Re: "for as long as software has existed, it's been normal to distribute the source code"
You didn't mention Electron at all in your article.
Electron is its own environment and framweork - just like Java or .NET. And as much as stupid like them - as soon as that environment version is no longer supported, your applications aren't too. Electon solves it bring thw whole environment in each app - meaning huge downloads and disk space used, compared to compiled code - so its compiled code layer solves the comaptibility problem, since most OS need to ensure a decent compatibility with complied code (although in this regard Windows is far better than Linux - exactly for the reason you can't recompile for each release, and why should you? Compiling code should not be a user matter - they use software, not build it).
Anyway between pure interpreted languages and compiled ones there are many that use some form of intermediate code - for performance reasons. Is this obfuscation? It's not directly readable by humans, sure. But CPU for now don't speak human languages, nor programming ones.
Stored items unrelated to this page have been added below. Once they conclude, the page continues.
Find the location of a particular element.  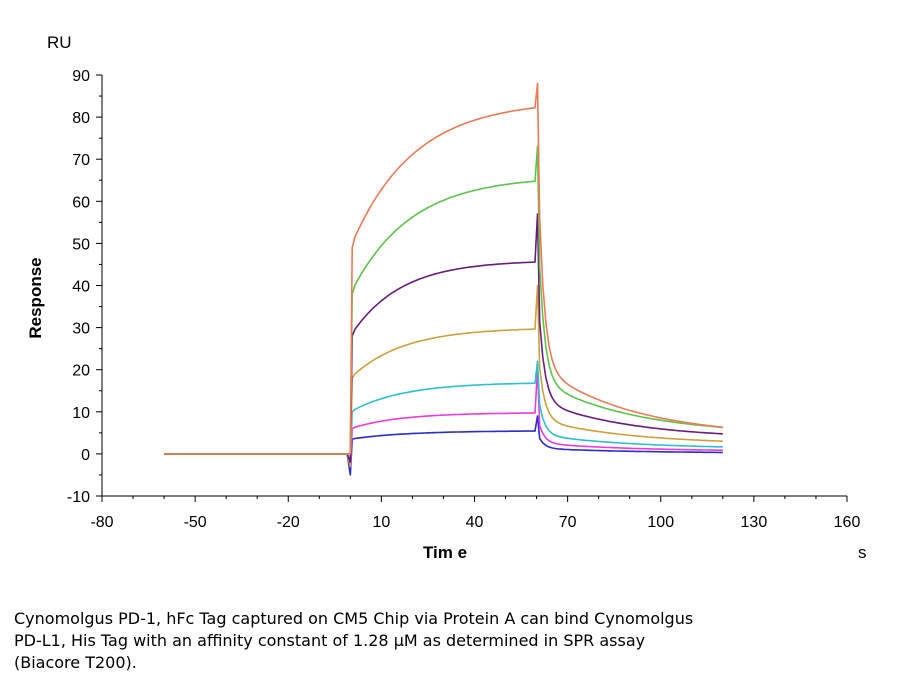

y-tick-label: 60 is located at coordinates (81, 202).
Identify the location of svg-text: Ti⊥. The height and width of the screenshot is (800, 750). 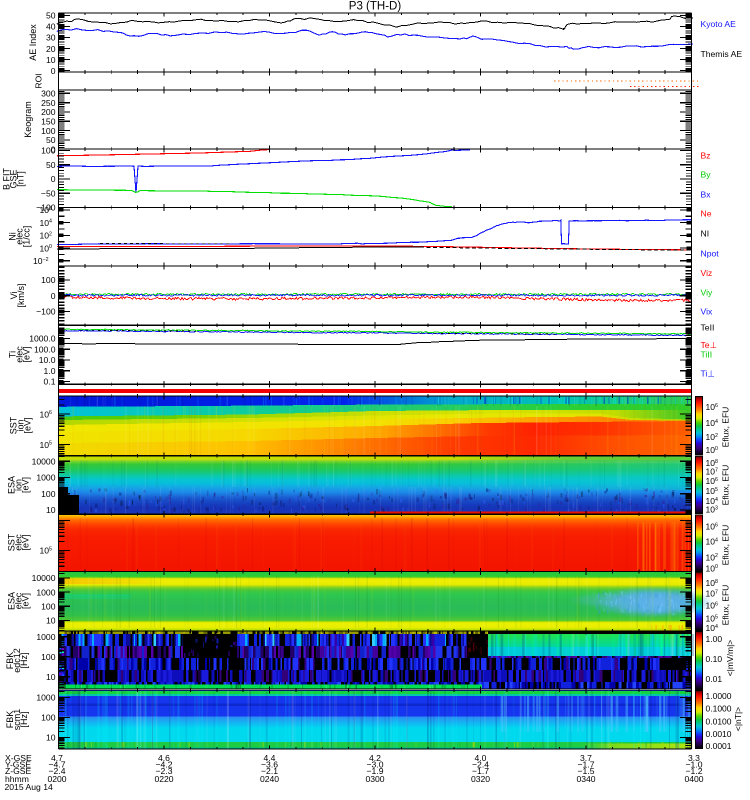
(708, 374).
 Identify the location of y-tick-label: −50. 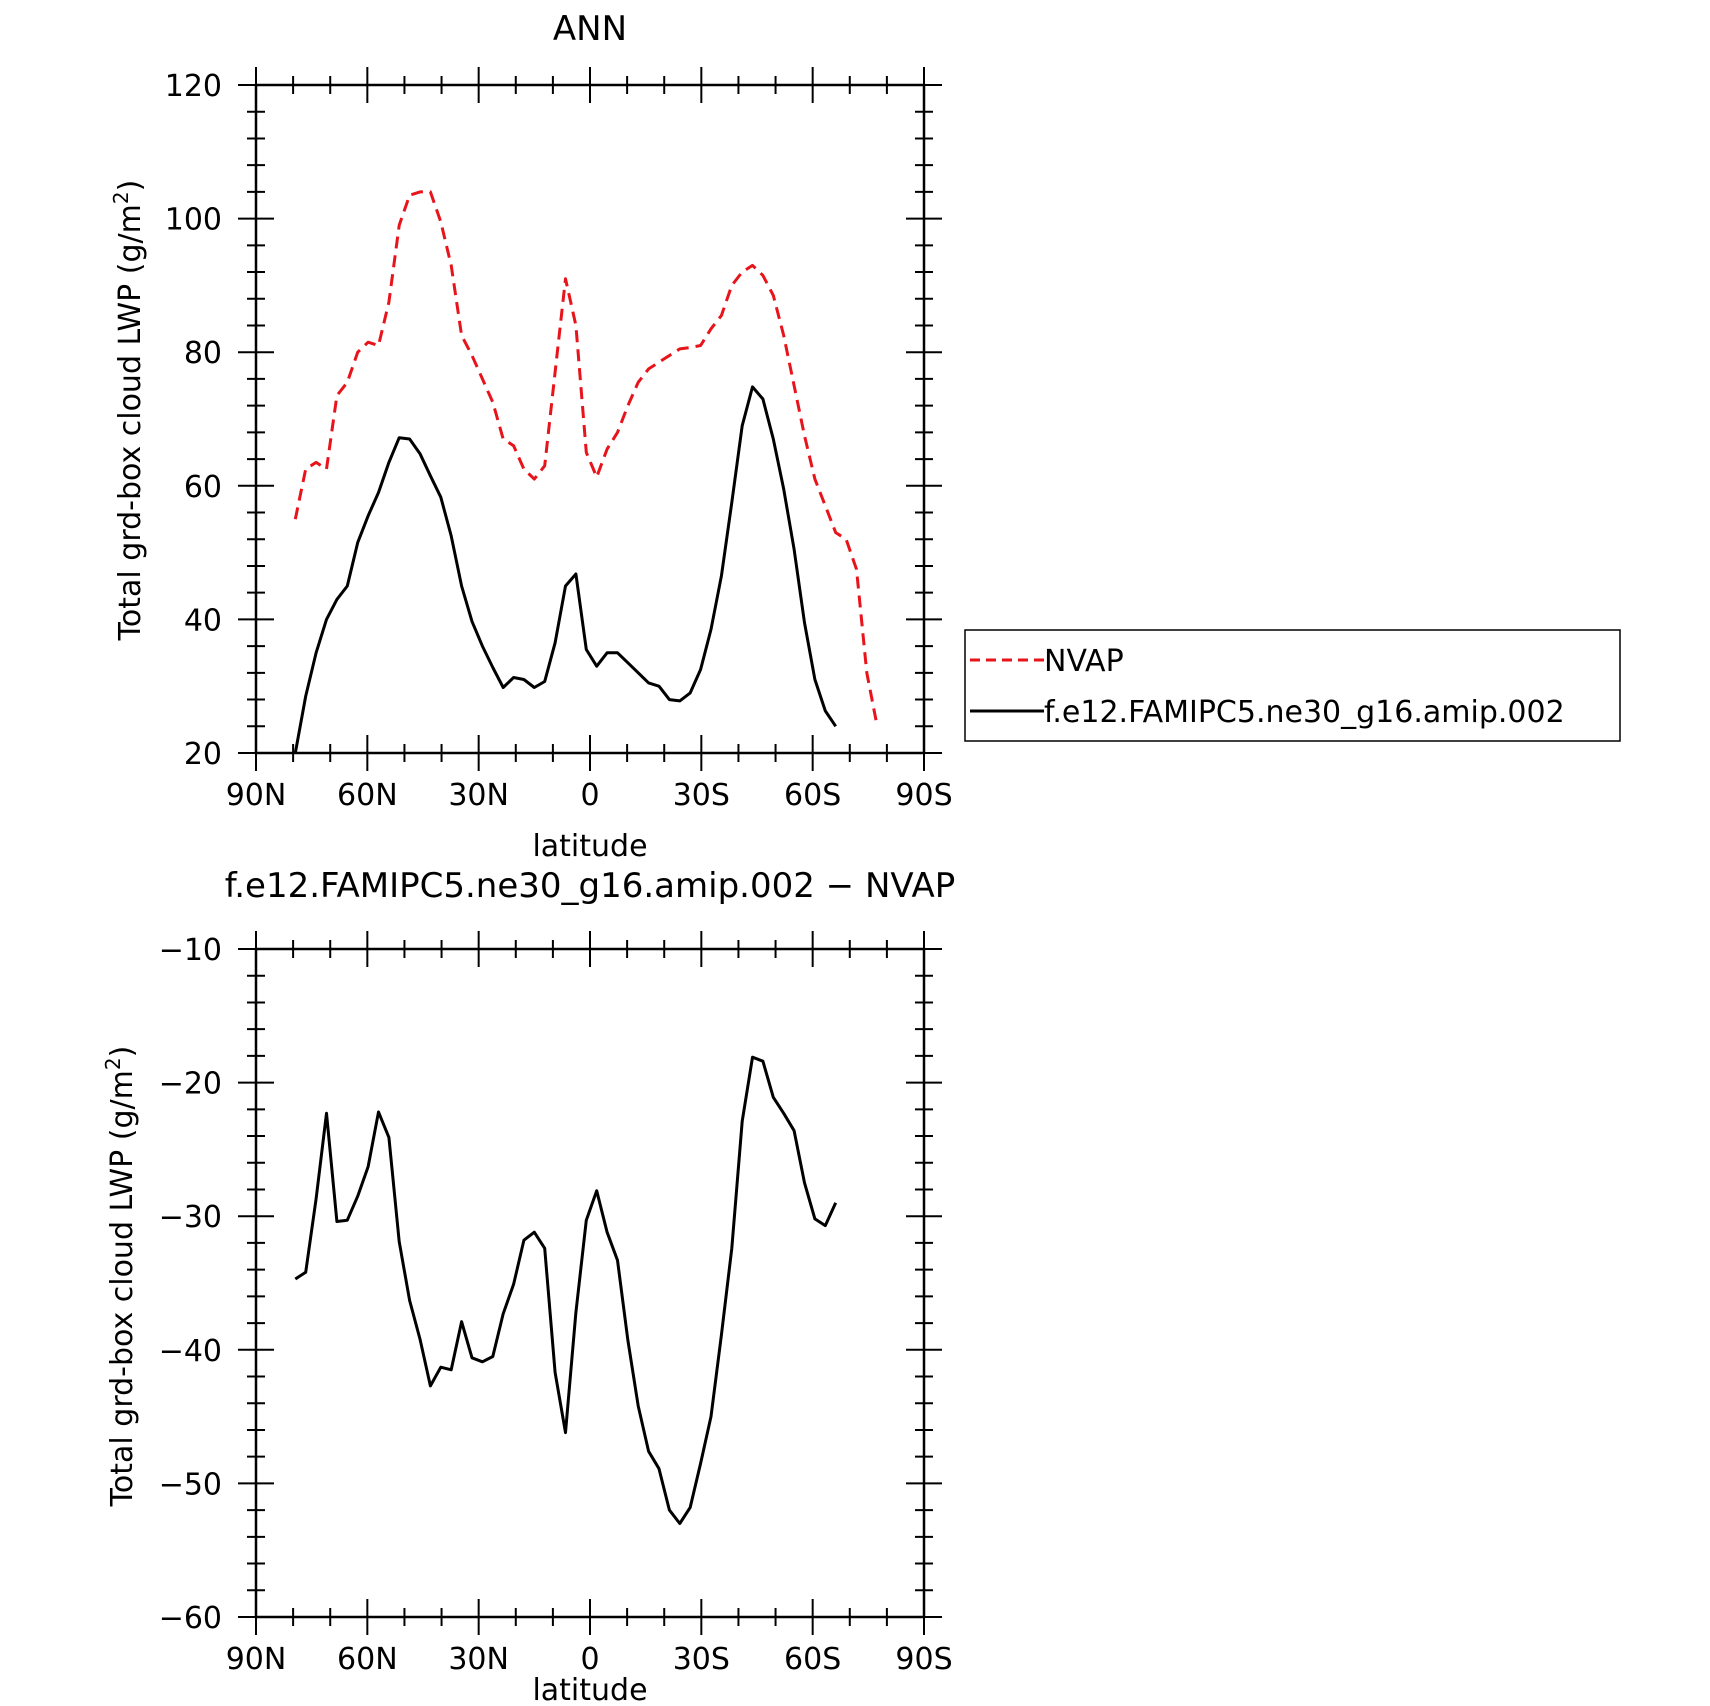
(190, 1484).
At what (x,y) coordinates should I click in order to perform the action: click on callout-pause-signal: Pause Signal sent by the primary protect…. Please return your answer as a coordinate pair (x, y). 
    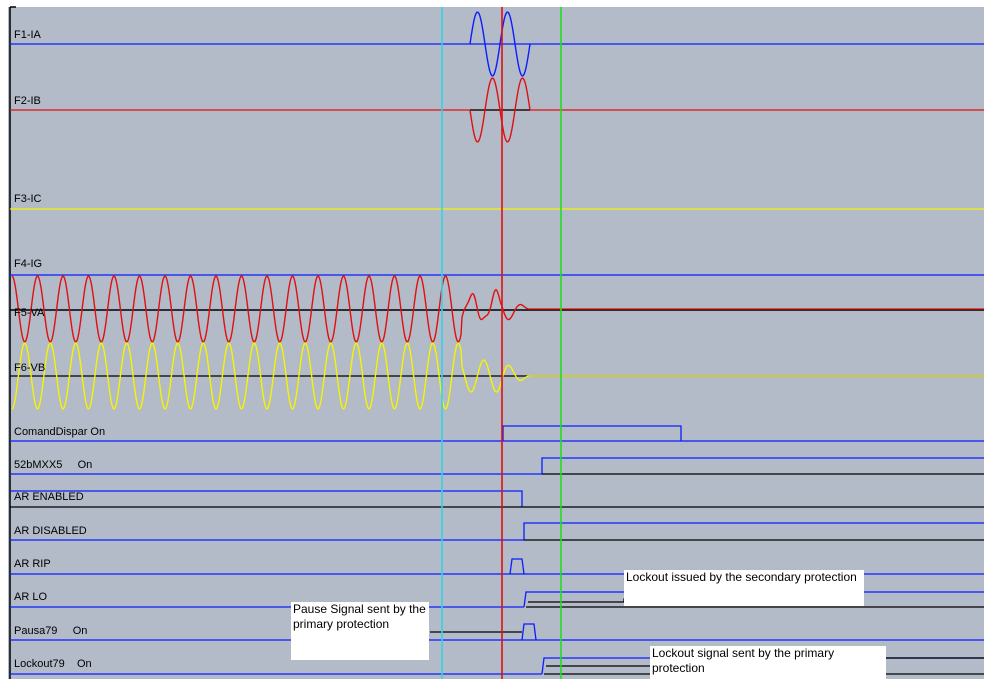
    Looking at the image, I should click on (360, 631).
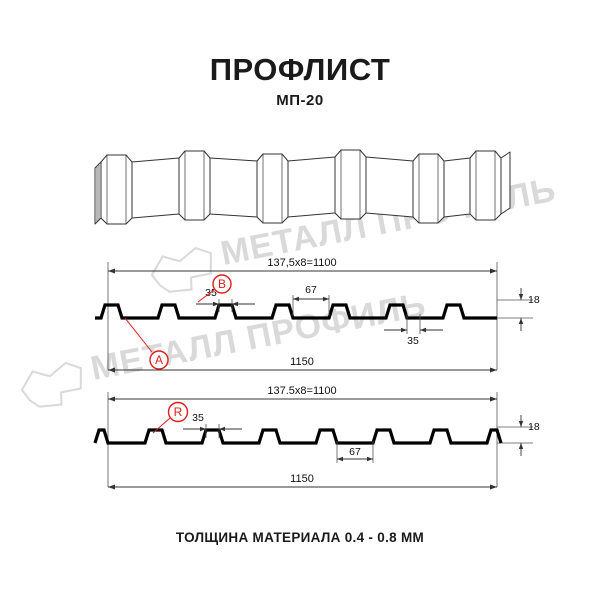 This screenshot has width=600, height=600. I want to click on marker-b: B, so click(214, 288).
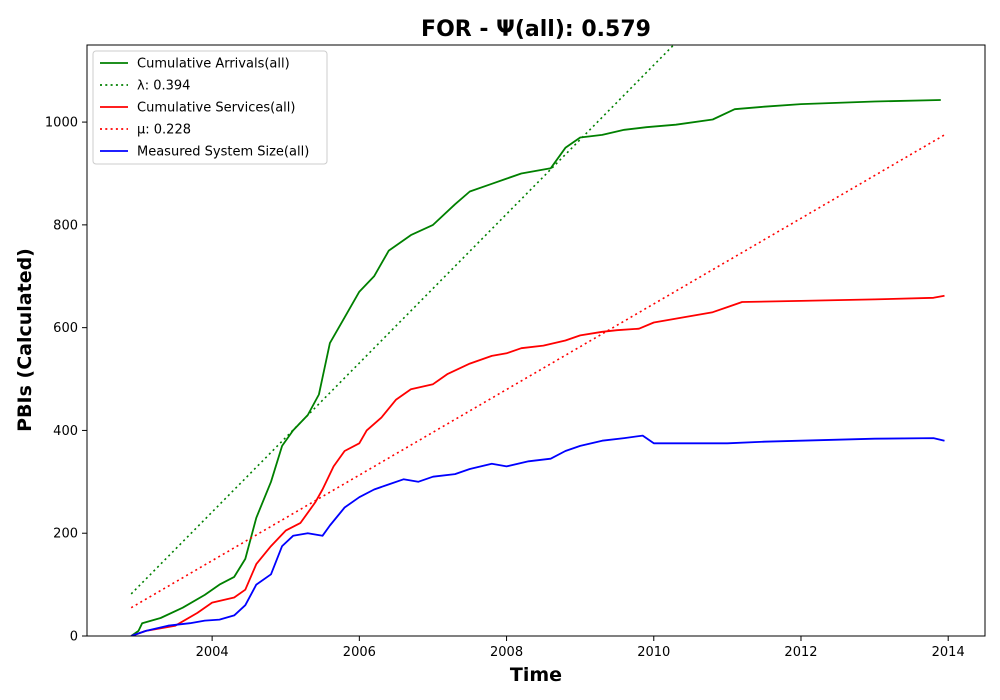  I want to click on y-tick-label: 400, so click(66, 432).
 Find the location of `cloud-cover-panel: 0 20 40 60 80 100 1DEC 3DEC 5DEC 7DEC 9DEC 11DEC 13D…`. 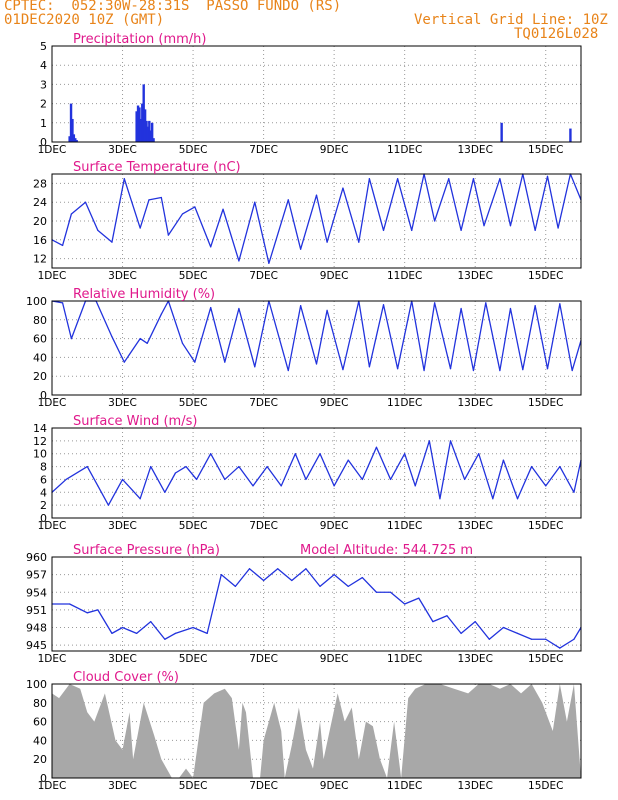

cloud-cover-panel: 0 20 40 60 80 100 1DEC 3DEC 5DEC 7DEC 9DEC 11DEC 13D… is located at coordinates (304, 731).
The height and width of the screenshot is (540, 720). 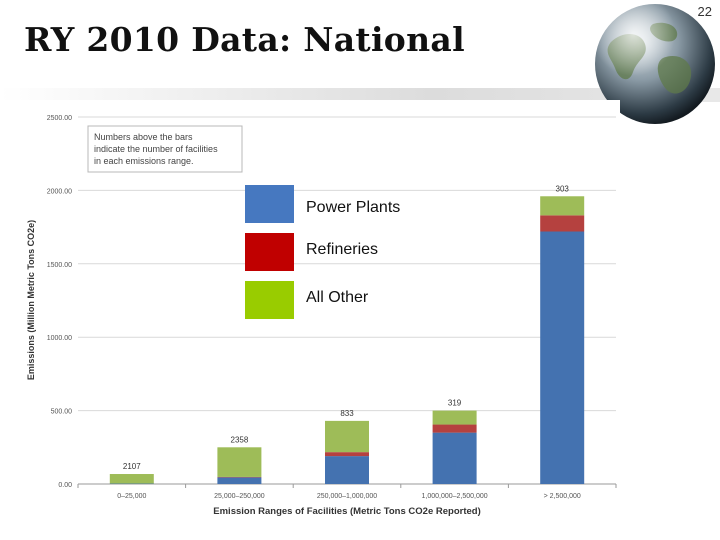 I want to click on y-tick-label: 2500.00, so click(x=60, y=118).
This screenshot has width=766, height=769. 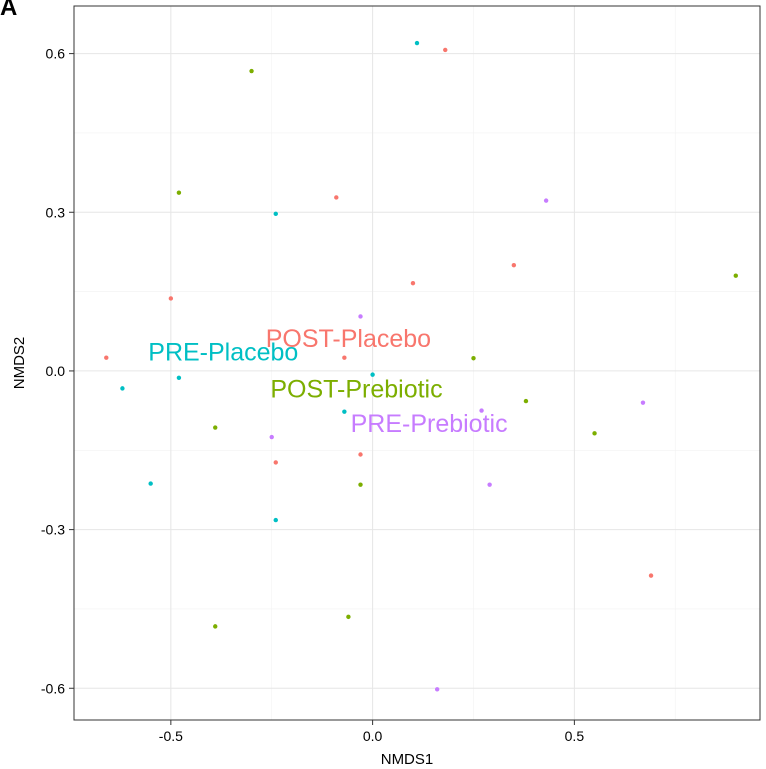 I want to click on y-tick-label: 0.6, so click(x=56, y=54).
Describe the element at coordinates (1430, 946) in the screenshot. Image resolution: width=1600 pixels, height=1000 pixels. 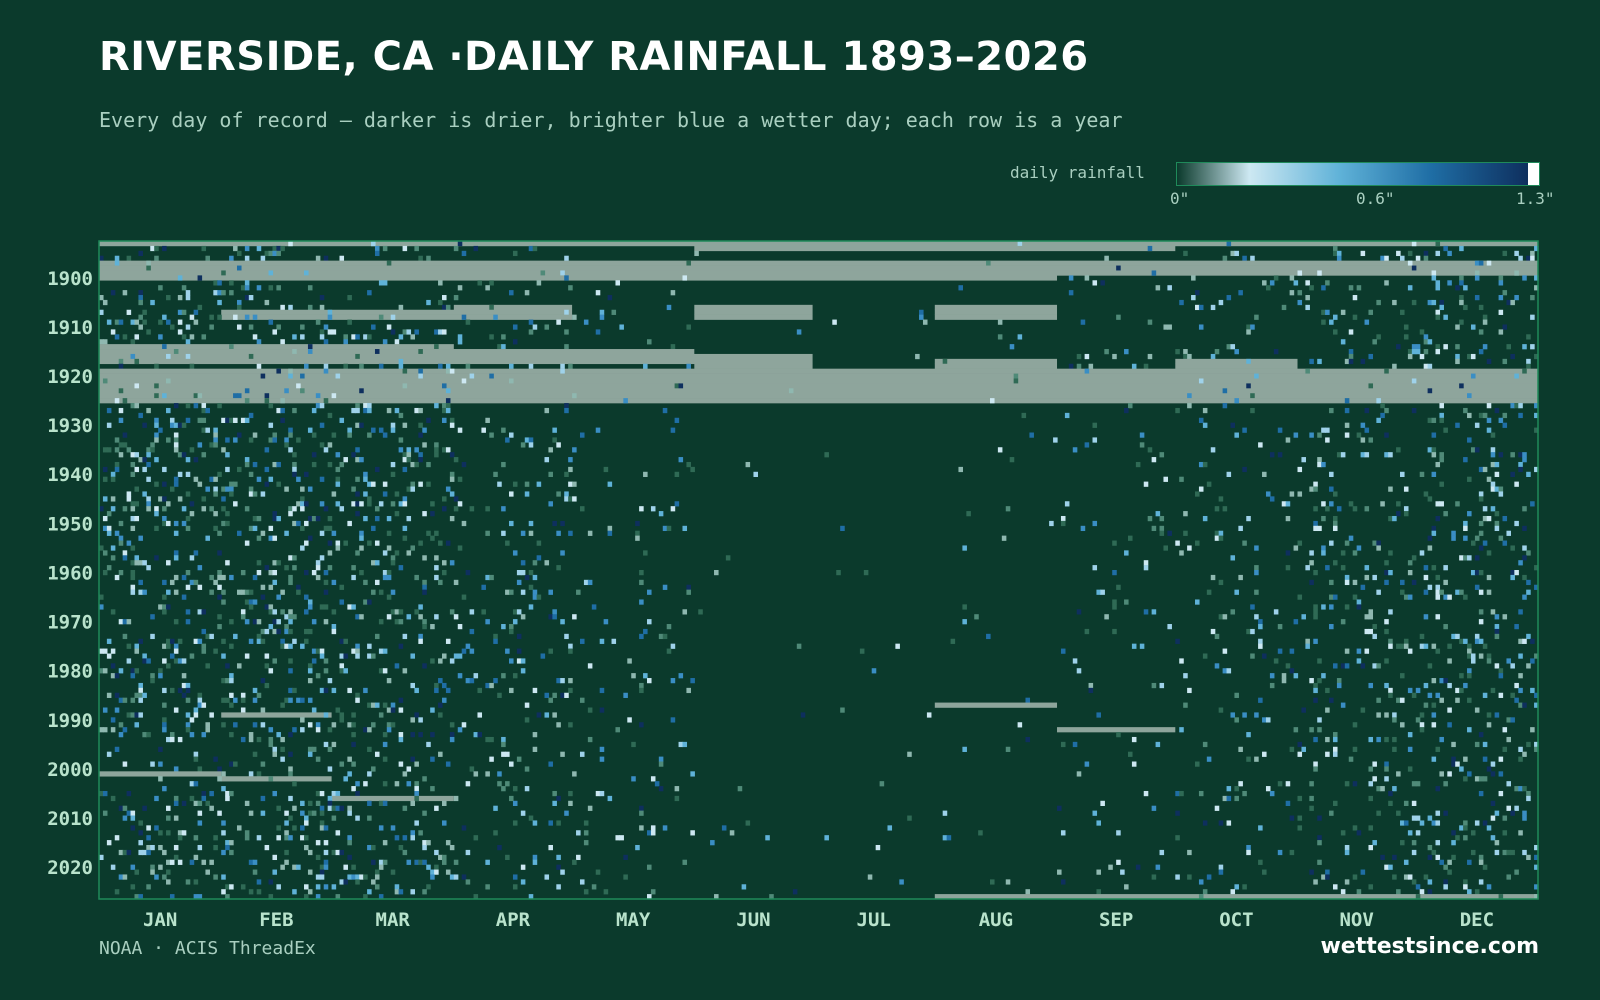
I see `brand-link: wettestsince.com` at that location.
Why WASM, otherwise?
Still, whatever is written in Javascript ends calling lower layers, most of them made of compiled code anyway. Where the CPU spends more time after the code is parsed and maybe JITted?
As I wrote before, I'm still waiting for virtual machines (as in JVM) OS - they never came because they were a stupid idea. This kind of languages are used because they "sandbox" the programmers, so companies can get less skilled and cheaper ones, since they believe thay can't make "big disasters" (not true, but that was how they were sold). So IT started to move backwards - crappier applications, slower performances, huge downloads.